• EXERCISE TEXT:
BR: Looking at your diet: what was easy to integrate into your basic diet, what still gives you problems?
CJ: I will say, it has taken me quite a while to find how the BTD works for me. For several years I tried to adapt to it. In other words, I took an overly rigid approach. But now I see the elegance of Peter’s work, in its open-ness to adaptation. It seems that he tries to not be overly specific, wherever possible. For instance, I am an ectomorph (skinny body-type), which is unusual for type O’s. Therefore my emotional constitution tends a bit more to the commonly ectomorphic type A side, though bold and highly extroverted like most O’s, I also value privacy, calm, and quiet, and possess sensitivity and mental intensity. Also, as I lean toward a catabolic metabolism, and because of healing nervous and endocrine systems (I am chemically sensitive), I require a bit more fat than is generally prescribed to non-secretors-I eat a good amount of nuts, and a moderate amount of olive and walnut oils, and some coconut oil and butter as well. For the same reason I focus more on resistance training than cardio, and keep exercise moderate (compared to my mesomorphic type O brothers and sisters, with their broad frames and hearty musculature-- God bless ‘em!).
BR: Is Eating Right 4 Your Type easy or difficult when you are at work, at a restaurant? On the road?
CJ: In a typical day I will have eggs and/or some leftover fish for breakfast, steak with grilled veggies for lunch, and fish with veggies for dinner. I sometimes have a little fresh fruit before and/or in between meals, and I nibble on raw carrots, celery, ginger, etc during meals as well. I eat fatty fish (mackerel, rainbow trout, etc.) at least once a day, and nuts (esp. macadamias and walnuts) are omnipresent in my life, with and between meals. Almost everything I eat is organic, meat is grass-fed.

• EXERCISES:
1. Repeat word for word the part of the interview from "BR: Is Eating" to "meat is grass-fed.".
2. In the interview, which two kinds of nuts does CJ name as especially present in daily life?
The entries after this point are separate material, unrelated to the interview.

• DATA RECORDS:
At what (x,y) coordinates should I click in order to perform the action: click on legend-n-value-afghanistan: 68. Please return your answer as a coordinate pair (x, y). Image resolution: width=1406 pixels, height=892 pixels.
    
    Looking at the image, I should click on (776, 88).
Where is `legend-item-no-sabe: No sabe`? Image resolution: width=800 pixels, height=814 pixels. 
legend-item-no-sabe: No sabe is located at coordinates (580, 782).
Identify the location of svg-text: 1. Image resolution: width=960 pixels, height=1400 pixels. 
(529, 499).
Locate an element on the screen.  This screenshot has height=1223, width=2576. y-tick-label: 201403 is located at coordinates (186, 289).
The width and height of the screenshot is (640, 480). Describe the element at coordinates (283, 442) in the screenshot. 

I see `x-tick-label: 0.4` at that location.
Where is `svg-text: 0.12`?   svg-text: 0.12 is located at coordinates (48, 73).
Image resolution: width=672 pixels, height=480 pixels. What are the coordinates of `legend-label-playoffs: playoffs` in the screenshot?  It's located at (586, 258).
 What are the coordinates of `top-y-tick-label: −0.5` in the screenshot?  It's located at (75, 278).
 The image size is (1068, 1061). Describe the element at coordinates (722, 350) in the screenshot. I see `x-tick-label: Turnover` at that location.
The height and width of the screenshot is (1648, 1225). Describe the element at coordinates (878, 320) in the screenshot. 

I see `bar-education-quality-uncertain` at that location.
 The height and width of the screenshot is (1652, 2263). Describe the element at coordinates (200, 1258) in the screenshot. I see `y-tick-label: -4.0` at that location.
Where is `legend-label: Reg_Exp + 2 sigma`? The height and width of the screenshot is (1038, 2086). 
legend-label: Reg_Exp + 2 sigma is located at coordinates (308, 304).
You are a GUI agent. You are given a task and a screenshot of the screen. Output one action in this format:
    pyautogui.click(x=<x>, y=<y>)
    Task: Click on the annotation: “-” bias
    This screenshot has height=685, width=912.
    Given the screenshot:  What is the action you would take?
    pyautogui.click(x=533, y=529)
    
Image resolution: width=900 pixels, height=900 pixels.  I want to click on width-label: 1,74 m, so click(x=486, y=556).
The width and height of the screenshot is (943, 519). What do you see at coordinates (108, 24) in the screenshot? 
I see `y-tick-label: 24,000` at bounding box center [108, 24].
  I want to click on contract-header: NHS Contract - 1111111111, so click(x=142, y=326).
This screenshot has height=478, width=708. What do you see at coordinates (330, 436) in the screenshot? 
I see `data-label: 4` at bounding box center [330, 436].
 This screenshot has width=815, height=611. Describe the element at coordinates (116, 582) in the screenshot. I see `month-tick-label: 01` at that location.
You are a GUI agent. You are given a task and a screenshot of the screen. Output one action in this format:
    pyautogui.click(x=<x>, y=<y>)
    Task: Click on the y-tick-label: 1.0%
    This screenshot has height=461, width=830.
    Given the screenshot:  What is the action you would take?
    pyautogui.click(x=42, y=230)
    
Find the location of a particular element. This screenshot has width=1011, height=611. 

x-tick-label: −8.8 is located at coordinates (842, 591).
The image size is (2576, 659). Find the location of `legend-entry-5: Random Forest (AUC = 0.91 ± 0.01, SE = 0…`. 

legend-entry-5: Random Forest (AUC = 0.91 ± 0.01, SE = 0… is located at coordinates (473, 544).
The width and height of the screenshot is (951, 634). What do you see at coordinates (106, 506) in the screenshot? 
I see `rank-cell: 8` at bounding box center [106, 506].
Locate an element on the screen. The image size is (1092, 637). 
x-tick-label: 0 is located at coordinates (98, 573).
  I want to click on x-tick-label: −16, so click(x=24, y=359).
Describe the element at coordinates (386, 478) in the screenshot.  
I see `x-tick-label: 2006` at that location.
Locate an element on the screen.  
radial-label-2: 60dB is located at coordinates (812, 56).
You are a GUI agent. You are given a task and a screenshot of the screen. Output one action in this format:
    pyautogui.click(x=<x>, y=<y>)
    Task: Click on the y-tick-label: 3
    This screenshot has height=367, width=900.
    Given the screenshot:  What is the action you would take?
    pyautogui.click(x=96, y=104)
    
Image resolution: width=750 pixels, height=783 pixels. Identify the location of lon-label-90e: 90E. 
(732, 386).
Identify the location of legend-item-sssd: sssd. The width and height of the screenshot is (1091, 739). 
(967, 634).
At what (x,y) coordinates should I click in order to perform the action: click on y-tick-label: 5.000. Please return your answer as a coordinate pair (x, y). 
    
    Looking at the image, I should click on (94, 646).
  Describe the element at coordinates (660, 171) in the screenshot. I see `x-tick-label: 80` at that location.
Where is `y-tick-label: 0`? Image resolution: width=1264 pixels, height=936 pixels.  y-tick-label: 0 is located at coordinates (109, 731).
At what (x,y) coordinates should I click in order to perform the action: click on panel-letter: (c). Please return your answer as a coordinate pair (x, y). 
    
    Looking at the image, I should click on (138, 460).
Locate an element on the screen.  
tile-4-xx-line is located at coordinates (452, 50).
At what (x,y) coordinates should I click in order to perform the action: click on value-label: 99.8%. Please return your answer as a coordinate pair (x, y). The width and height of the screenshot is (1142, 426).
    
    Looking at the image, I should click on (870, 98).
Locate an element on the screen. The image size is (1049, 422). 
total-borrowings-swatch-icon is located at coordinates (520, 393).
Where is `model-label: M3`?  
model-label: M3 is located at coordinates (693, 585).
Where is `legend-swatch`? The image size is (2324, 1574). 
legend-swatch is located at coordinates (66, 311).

• TASK-BY-TASK OUTPUTS:
1.
BR: Is Eating Right 4 Your Type easy or difficult when you are at work, at a restaurant? On the road?
CJ: In a typical day I will have eggs and/or some leftover fish for breakfast, steak with grilled veggies for lunch, and fish with veggies for dinner. I sometimes have a little fresh fruit before and/or in between meals, and I nibble on raw carrots, celery, ginger, etc during meals as well. I eat fatty fish (mackerel, rainbow trout, etc.) at least once a day, and nuts (esp. macadamias and walnuts) are omnipresent in my life, with and between meals. Almost everything I eat is organic, meat is grass-fed.

2. Macadamias and walnuts.